Effects of early long-term treatment with antiepileptic drugs on development of seizures and depressive-like behavior in a rat genetic absence epilepsy model

Authors

Errata

This article is corrected by:

  1. Errata: Erratum Volume 53, Issue 5, 933, Article first published online: 25 April 2012

Address correspondence to Giovambattista De Sarro, Chair of Pharmacology, Department of Experimental and Clinical Medicine, School of Medicine, University of Catanzaro, Via T. Campanella, 115 88100 Catanzaro, Italy. E-mail: desarro@unicz.it

Summary

Purpose: Depression is most commonly associated with epilepsy.
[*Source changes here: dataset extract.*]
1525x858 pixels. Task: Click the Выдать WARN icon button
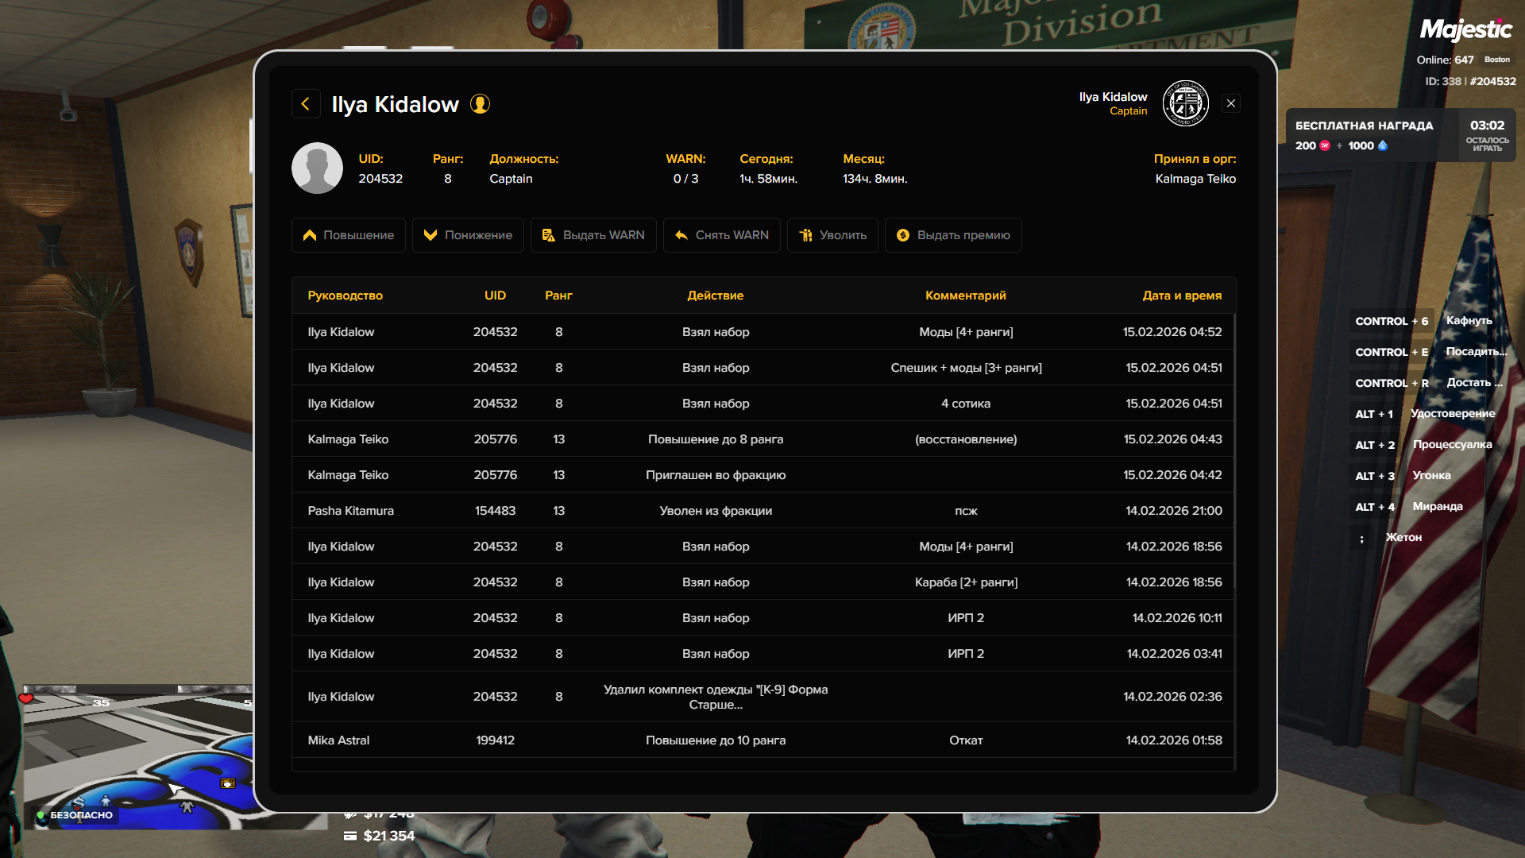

Recent reports have suggested a putative relationship between seizure development and onset of depressive behavior, whereas others proposed that two clinical entities might represent different neuropathologic aspects of the same neurologic disorder. The WAG/Rij rat absence epilepsy model has also been proposed as a suitable model to test antidepressant drugs. We previously reported on a long-term study of two antiepileptic drugs (AEDs) to assess their protective role in absence epileptogenesis. Here, we examined the effects of long-term treatment with several AEDs on absence seizure development and onset of depressive-like behavior in WAG/Rij rats at different ages, using a forced swimming test (FST).
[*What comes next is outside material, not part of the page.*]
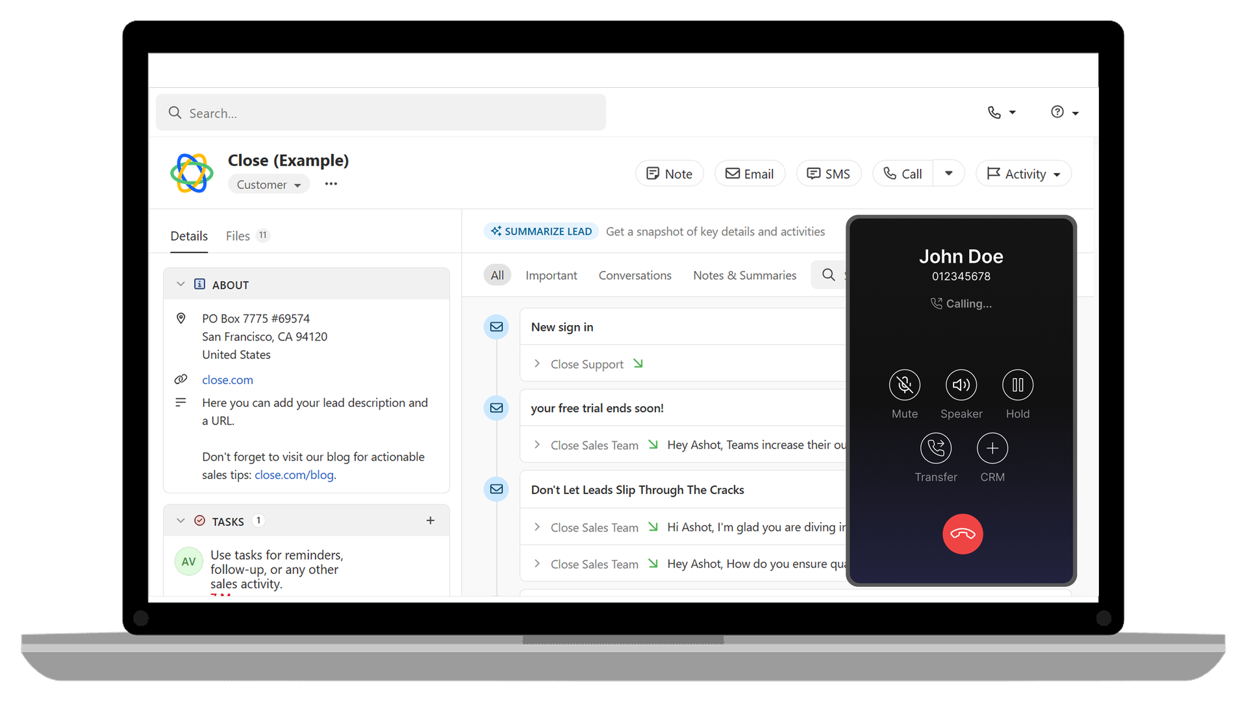The image size is (1247, 702).
Task: Switch to the Files tab
Action: click(x=238, y=236)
Methods: Animals were divided into one untreated control group and four test groups, given ethosuximide, levetiracetam, zonisamide, or carbamazepine. Electroencephalography (EEG) readings were recorded at 6.5 months of age.

Key Findings: Ethosuximide-treated animals showed significant reductions in recorded spike-wave discharges (SWDs), and FST immobility time (IT) compared with untreated same age controls. However, zonisamide- and carbamazepine-treated animals had IT values similar to those of controls, but only zonisamide significantly decreased absence seizure development. Carbamazepine increased SWD incidence. Levetiracetam also protected against seizure development, while augmenting IT, suggesting a prodepressive effect.
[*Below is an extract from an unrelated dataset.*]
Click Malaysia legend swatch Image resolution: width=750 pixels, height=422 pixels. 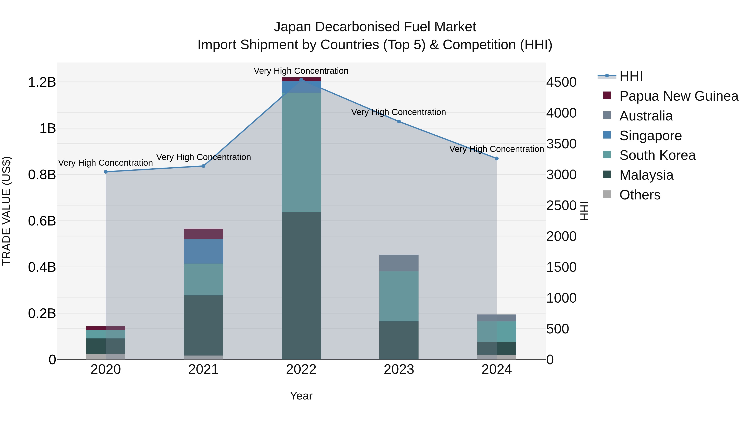pyautogui.click(x=607, y=174)
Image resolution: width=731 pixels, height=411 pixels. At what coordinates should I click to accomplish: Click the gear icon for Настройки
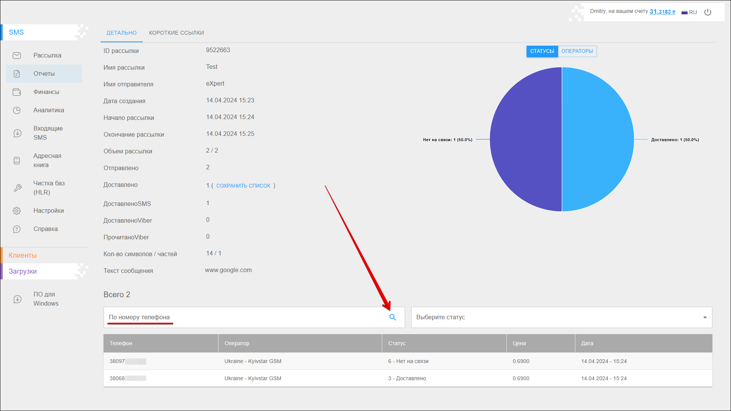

Significance: Although treatment with ethosuximide, levetiracetam, or zonisamide reduced appearance of SWDs in WAG/Rij rats, this was not generally linked to a reduced onset of depressive characteristics, as assessed by FST. Therefore, expression of depressive-like behavior seems unrelated to seizure control in this model. Some possible alternative explanations for the observed data are discussed.